# Exercise instructions
What is needed is an exact transcription of the line containing "Карта сайта (23, 204)" and every line after it through the end of the entries below, with no pictures.
[Recorded data Boundary: Start]
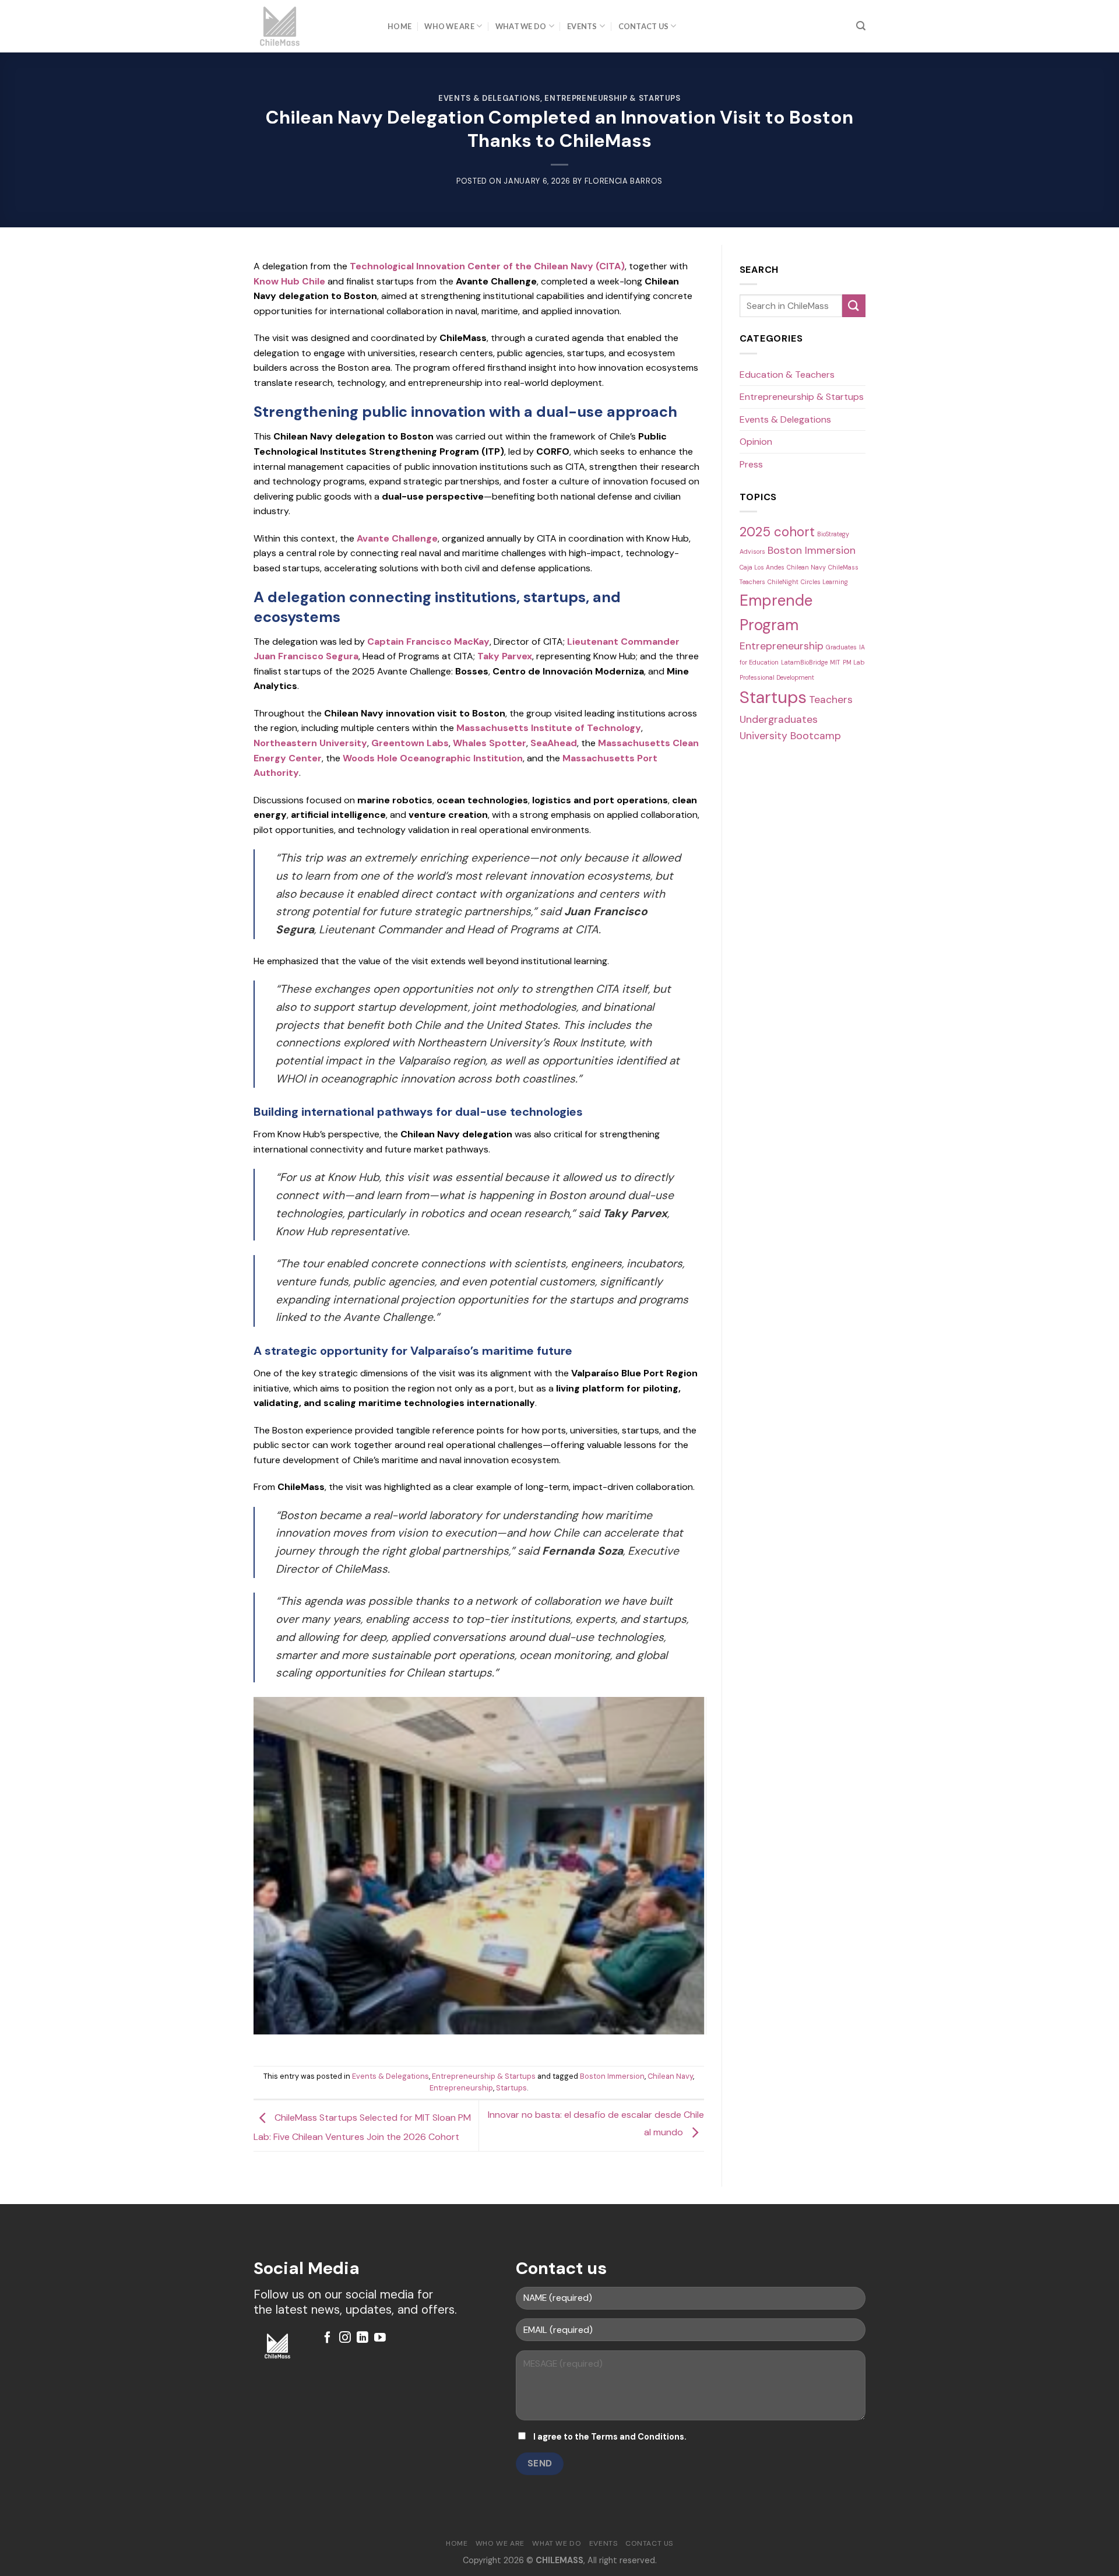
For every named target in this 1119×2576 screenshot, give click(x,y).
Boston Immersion (612, 2076)
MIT (835, 662)
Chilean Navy (670, 2076)
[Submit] (853, 305)
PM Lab (853, 662)
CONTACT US (643, 26)
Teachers (831, 699)
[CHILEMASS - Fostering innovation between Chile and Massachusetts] (312, 26)
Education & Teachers (787, 374)
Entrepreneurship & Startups (612, 98)
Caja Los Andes (762, 567)
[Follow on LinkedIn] (362, 2338)
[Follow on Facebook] (327, 2338)
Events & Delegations (489, 98)
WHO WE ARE (449, 26)
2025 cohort (777, 531)
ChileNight (783, 582)
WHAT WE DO (521, 26)
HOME (399, 26)
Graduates (841, 647)
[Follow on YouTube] (380, 2338)
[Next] (718, 1874)
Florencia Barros (624, 181)
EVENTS (582, 26)
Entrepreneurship (461, 2088)
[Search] (860, 26)
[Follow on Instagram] (345, 2338)
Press (751, 464)
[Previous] (238, 1874)
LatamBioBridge (804, 662)
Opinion (756, 441)
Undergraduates (779, 719)
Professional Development (777, 677)
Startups (511, 2088)
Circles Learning (824, 582)
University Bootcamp (790, 735)
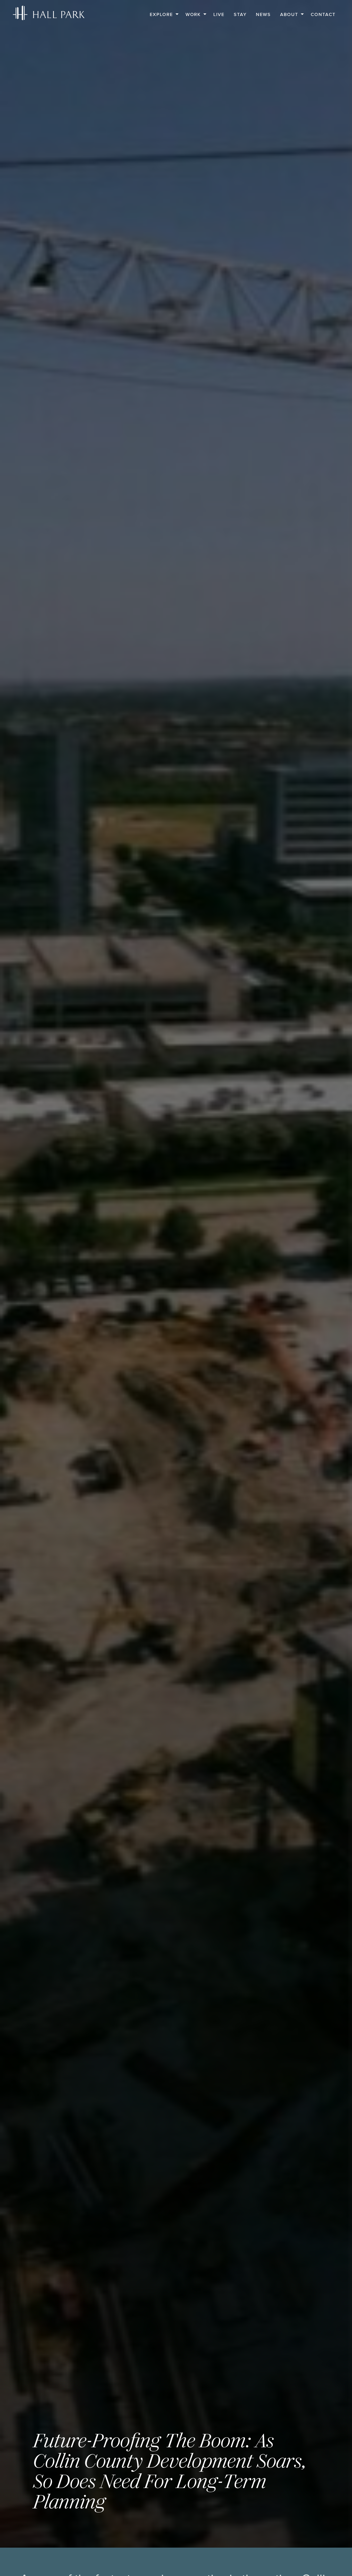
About (289, 14)
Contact (323, 14)
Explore (161, 14)
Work (193, 14)
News (263, 14)
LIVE (218, 14)
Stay (240, 14)
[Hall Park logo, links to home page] (49, 12)
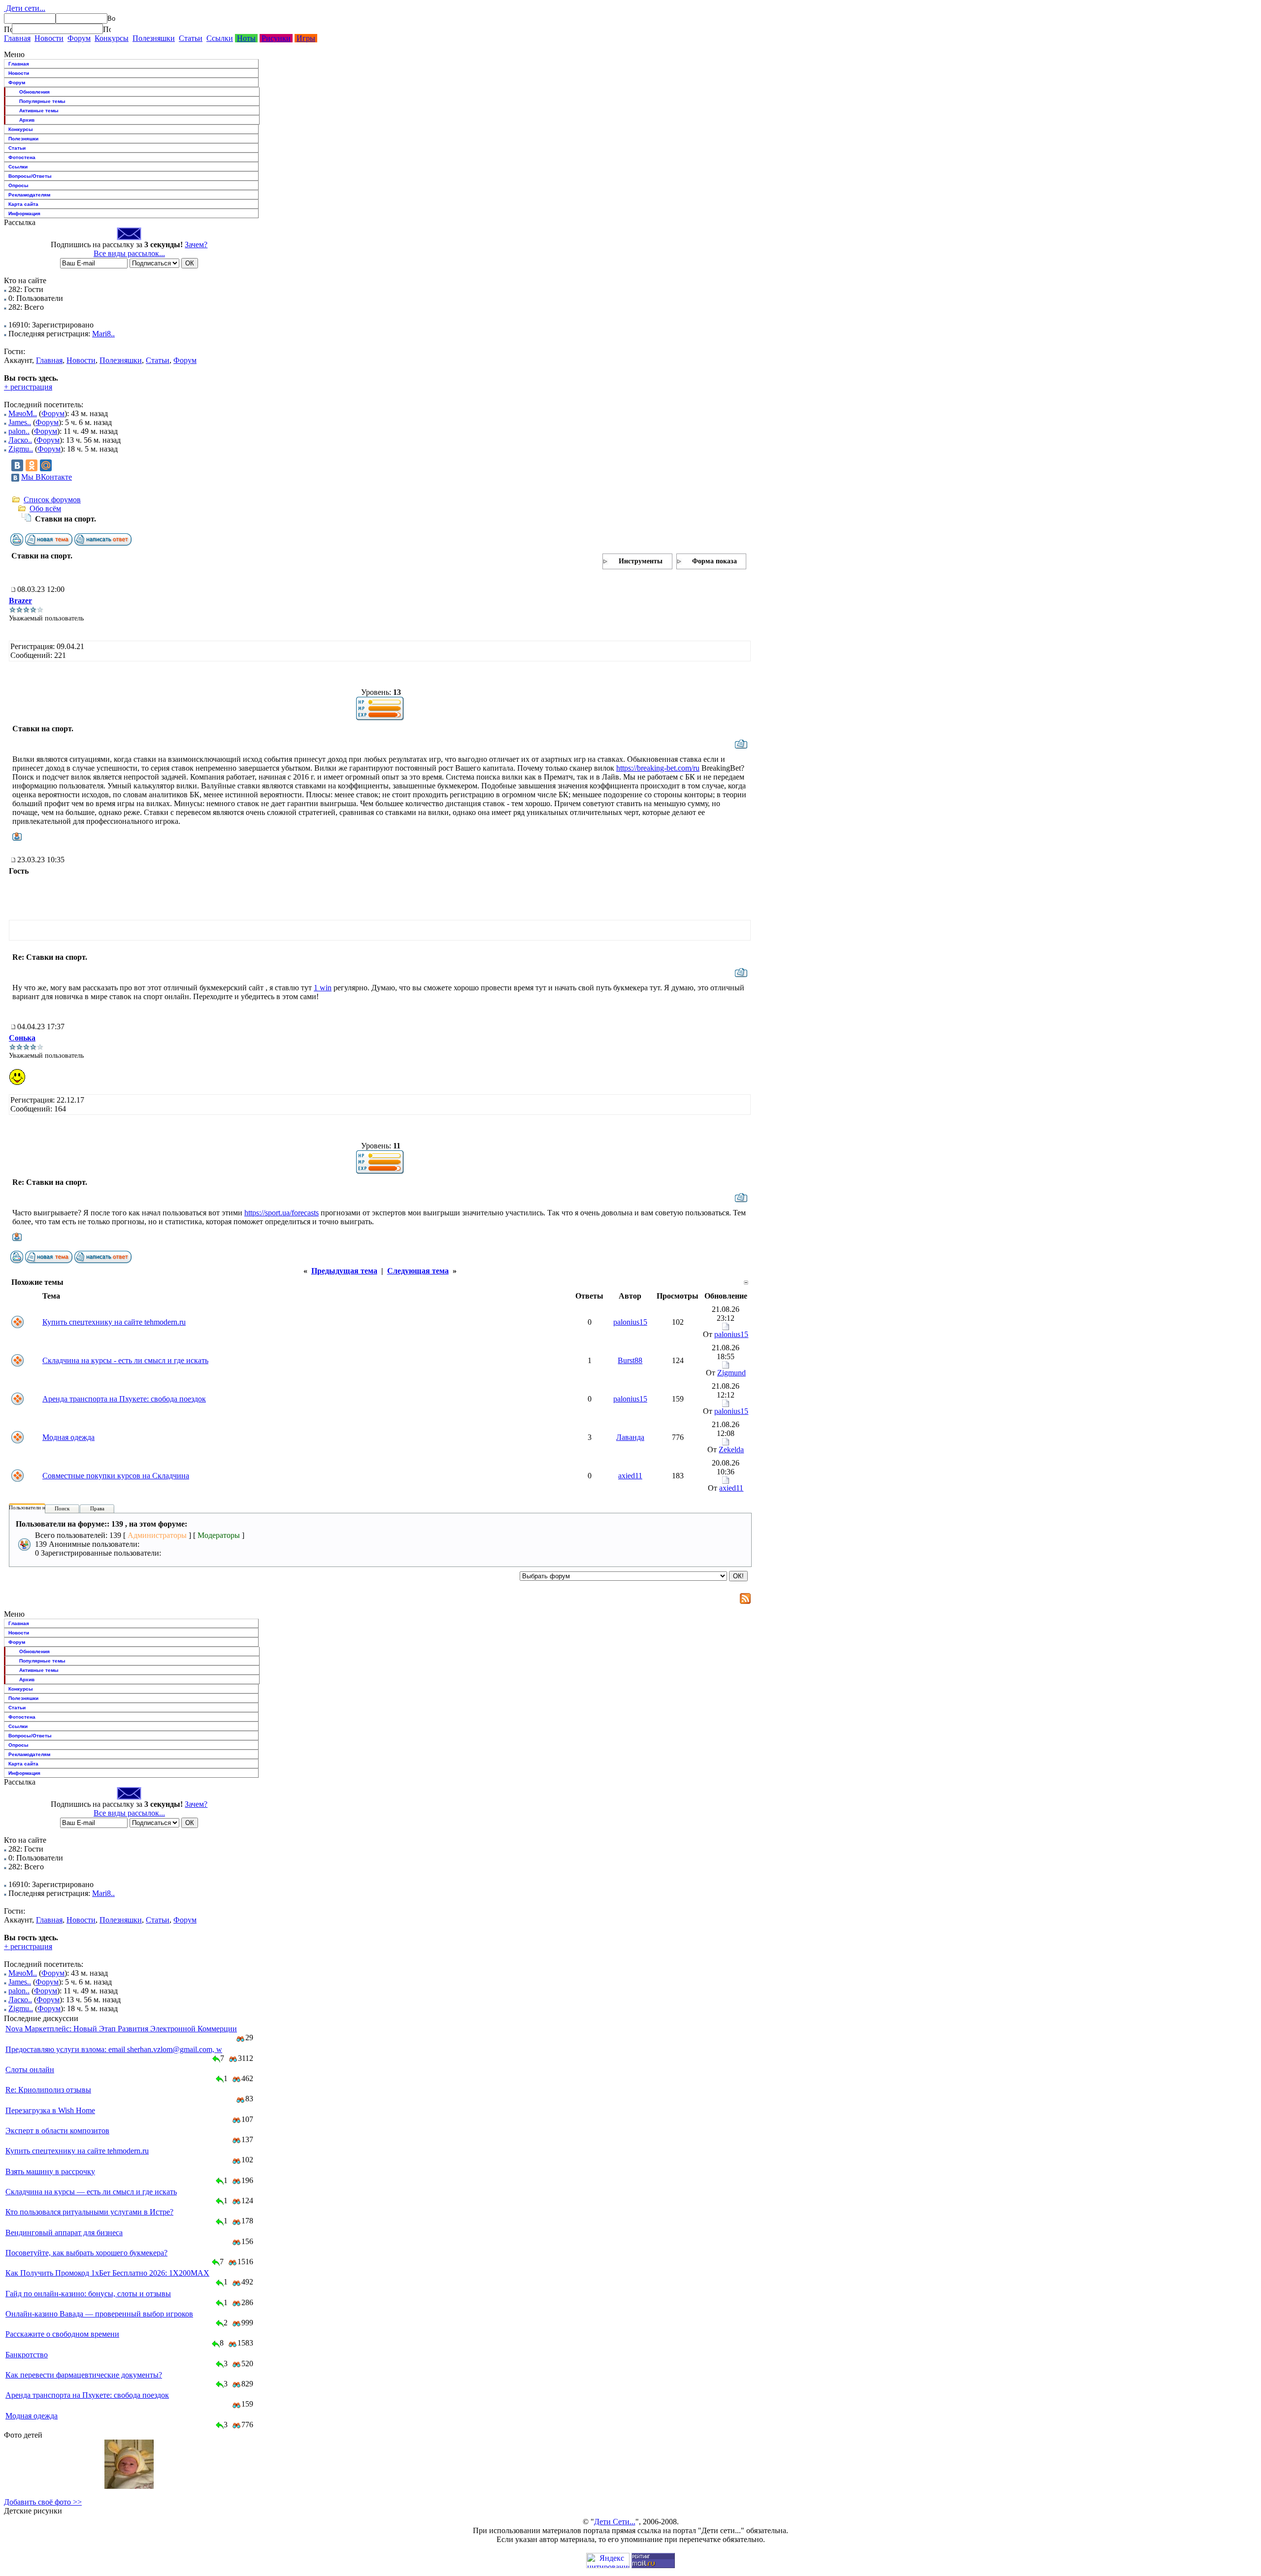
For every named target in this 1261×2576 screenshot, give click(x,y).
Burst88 (630, 1360)
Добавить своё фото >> (43, 2502)
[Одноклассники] (31, 465)
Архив (26, 120)
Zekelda (731, 1449)
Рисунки (276, 38)
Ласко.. (20, 440)
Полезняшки (154, 38)
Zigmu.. (20, 449)
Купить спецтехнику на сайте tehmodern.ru (114, 1322)
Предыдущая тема (344, 1271)
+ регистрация (28, 387)
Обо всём (45, 508)
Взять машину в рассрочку (50, 2171)
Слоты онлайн (29, 2069)
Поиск (62, 1508)
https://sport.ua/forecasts (281, 1212)
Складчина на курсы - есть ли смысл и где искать (125, 1360)
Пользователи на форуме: (39, 1507)
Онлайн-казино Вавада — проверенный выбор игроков (99, 2314)
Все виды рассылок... (129, 253)
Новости (49, 38)
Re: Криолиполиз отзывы (48, 2090)
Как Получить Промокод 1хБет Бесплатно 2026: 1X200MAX (107, 2273)
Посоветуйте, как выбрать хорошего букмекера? (86, 2253)
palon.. (19, 431)
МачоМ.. (22, 413)
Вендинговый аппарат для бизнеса (64, 2232)
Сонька (22, 1038)
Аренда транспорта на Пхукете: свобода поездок (124, 1399)
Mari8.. (103, 333)
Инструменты (641, 561)
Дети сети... (24, 8)
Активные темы (39, 110)
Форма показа (714, 561)
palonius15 (630, 1322)
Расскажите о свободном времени (62, 2334)
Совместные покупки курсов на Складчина (115, 1475)
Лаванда (630, 1437)
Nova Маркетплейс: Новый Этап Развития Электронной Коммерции (121, 2028)
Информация (24, 213)
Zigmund (731, 1373)
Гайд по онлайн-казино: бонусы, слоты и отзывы (88, 2293)
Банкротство (26, 2354)
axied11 (630, 1475)
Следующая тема (418, 1271)
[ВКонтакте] (17, 465)
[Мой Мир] (46, 465)
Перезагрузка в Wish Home (50, 2110)
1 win (323, 987)
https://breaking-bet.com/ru (657, 768)
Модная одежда (68, 1437)
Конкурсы (112, 38)
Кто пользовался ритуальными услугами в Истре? (89, 2212)
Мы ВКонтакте (46, 477)
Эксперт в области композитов (57, 2130)
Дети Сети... (614, 2521)
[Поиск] (8, 29)
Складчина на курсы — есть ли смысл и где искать (91, 2191)
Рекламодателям (29, 194)
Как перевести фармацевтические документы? (83, 2375)
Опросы (18, 185)
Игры (306, 38)
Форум (79, 38)
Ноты (246, 38)
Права (97, 1508)
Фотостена (21, 157)
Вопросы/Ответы (30, 176)
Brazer (20, 600)
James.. (19, 422)
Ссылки (219, 38)
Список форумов (52, 499)
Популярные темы (42, 101)
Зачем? (196, 244)
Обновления (34, 92)
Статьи (190, 38)
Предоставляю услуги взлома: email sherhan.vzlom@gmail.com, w (113, 2049)
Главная (17, 38)
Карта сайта (23, 204)
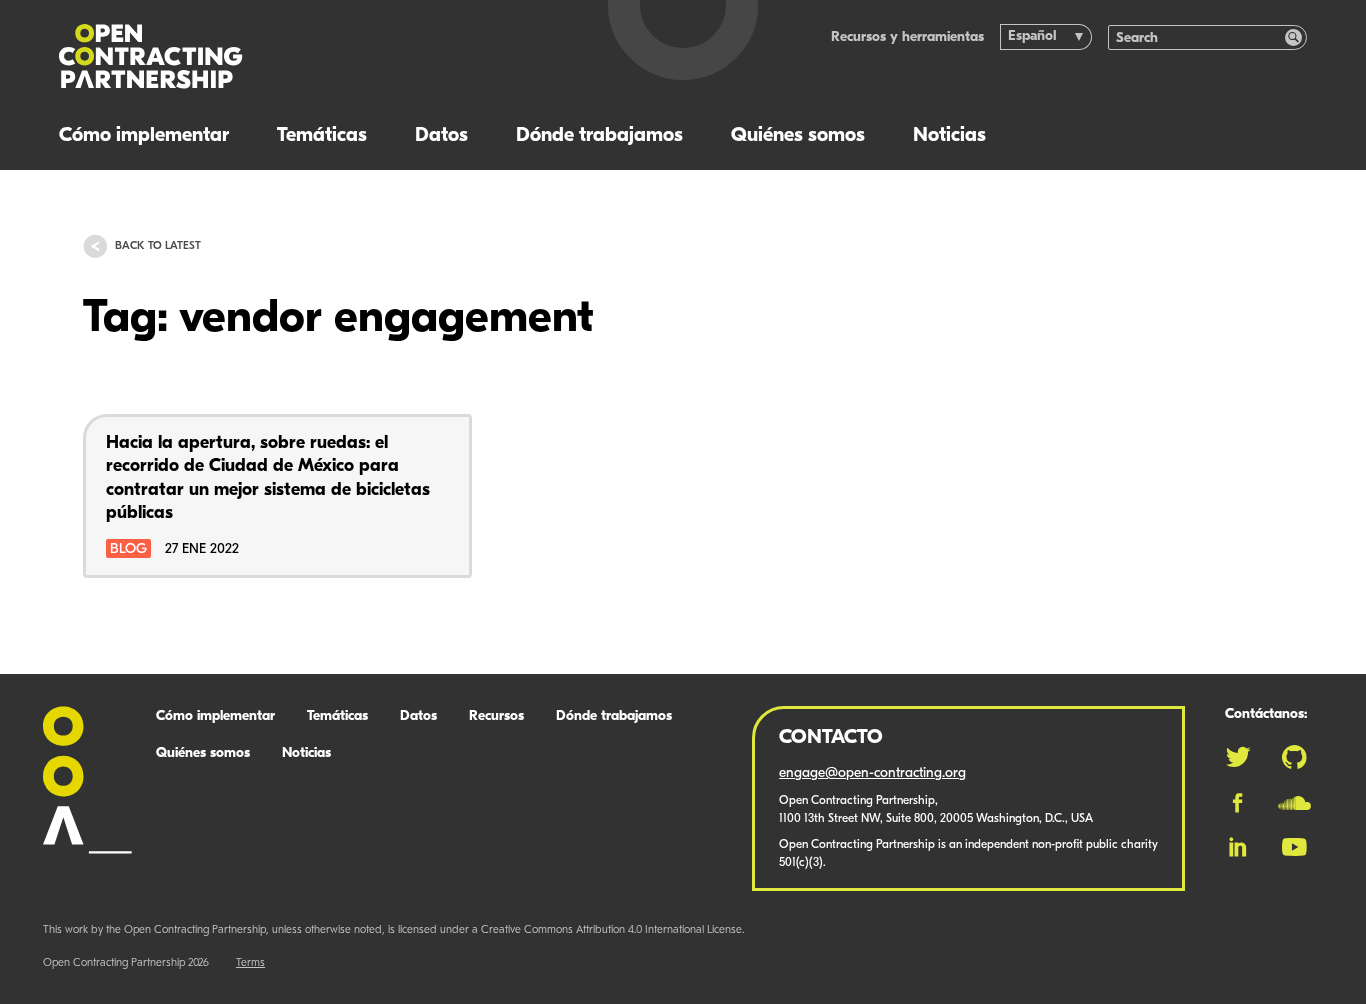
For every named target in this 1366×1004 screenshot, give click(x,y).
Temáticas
[Recorded data Boundary: End]
# Exercise output
Карта сайта (23, 204)
For every named target in this 1366×1004 screenshot, give click(x,y).
Temáticas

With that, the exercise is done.